Well I am glad that you responded.  I know there are other methodologies out
there working for people, and I still say show me a better one and I will
jump right on board.

As to your comment about url variables and search engines, there is a
udf/custom tag called ses variables that will generate search engine safe
variables.  I have also written a UDF that allows you to encrypt your query
string, and be search engine safe.  You can find info on the SES stuff on
the fusebox.org site under resources, and you can get my urlEncrypt function
from my home page http://loathe.mine.nu.  I have a more updated one that a
gentleman named Lee Borkman added a hash/checksum to if your interested.

Tim Heald
ACP/CCFD
Application Development
www.schoollink.net

-----Original Message-----
From: Jennifer Larkin [mailto:[EMAIL PROTECTED]]
Sent: Tuesday, April 30, 2002 1:07 AM
To: CF-Talk
Subject: RE: Fusebox (was: I like CFMX)


At 08:52 PM 4/29/02 -0700, you wrote:
> > Well, hi to you too Steve! What did they do, ring the alarm bell at
> > fusebox.org?
> >
>Now that's funny!

You two have been cracking me up for hours. And for the record, Matt's
being much less negative today than he is in the BACFUG list. Must be the
beer.

But seriously, I've gone through the documentation for FuseBox 2 and
FuseBox 3. I didn't see anything that would help me. That's not to say that
it wouldn't help other people. While some of the concepts have value, they
have more value if I tailor them to an implementation more appropriate to
the specific site I'm coding. In my opinion, it goes a little too far
trying to fix some simple problems. If I can make my code readable,
understandable, reusable, and portable while avoiding some of the
problematic things about FuseBox, that's what I'm going to do.

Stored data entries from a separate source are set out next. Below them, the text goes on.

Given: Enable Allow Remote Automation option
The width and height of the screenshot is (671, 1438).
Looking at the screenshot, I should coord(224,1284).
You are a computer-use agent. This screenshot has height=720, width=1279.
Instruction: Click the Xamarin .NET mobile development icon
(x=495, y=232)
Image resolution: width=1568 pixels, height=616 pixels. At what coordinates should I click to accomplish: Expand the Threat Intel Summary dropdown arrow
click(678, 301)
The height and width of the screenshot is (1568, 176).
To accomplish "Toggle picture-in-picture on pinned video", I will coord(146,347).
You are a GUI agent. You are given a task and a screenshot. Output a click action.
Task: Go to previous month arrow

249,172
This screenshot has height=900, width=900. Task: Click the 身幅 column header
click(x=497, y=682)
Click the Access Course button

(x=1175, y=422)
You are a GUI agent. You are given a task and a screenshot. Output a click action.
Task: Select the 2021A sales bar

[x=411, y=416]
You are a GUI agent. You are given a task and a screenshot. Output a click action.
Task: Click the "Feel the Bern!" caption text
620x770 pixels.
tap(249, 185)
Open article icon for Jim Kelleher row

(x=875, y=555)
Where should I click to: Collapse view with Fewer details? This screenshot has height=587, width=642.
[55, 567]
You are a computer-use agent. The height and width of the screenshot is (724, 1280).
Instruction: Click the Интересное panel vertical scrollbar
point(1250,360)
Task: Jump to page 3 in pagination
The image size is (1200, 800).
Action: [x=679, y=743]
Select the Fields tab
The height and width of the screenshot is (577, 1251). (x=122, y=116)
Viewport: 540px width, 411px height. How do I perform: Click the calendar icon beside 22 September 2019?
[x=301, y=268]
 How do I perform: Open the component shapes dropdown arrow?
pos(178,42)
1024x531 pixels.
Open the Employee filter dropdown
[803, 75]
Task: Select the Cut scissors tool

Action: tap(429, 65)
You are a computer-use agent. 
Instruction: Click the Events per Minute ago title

One thing that I think is problematic is the excessive use of URL
variables. I don't see how putting fuseaction=showhelpform in a url gives
me any advantage over having a showhelpform.cfm page to call in the URL.
Since we all know how URL variable friendly search engines can be, it gives
me an advantage to not use them. (And yes, I know about cgi.query_string;
unfortunately, it isn't available on some CF implementations and it's still
sometimes rejected by search engines.) Of course, I wouldn't actually have
a showhelpform.cfm page in one of my applications, because that isn't
something that the site user needs to know. I would instead have a help.cfm
page that would detect if the help form has been submitted and call files
accordingly.

The thing that people need to understand is that a single solution doesn't
solve every problem. You need to tailor solutions to problems in order to
get the greatest advantage. Standards are definitely a good thing. However,
there are an infinite number of things to be addressed by web applications,
some of them contradictory, and a single standard can not address all of
them.

Plus, I've seen some pretty poor implementations of fusebox. Of course,
list lurker and my ex-coworker Austin knows, we wanted to choke that
programmer long before he decided to use FuseBox (which he obviously didn't
understand).

Am I still the official Dave Watts groupie?

Now available in a San Francisco Bay Area near you!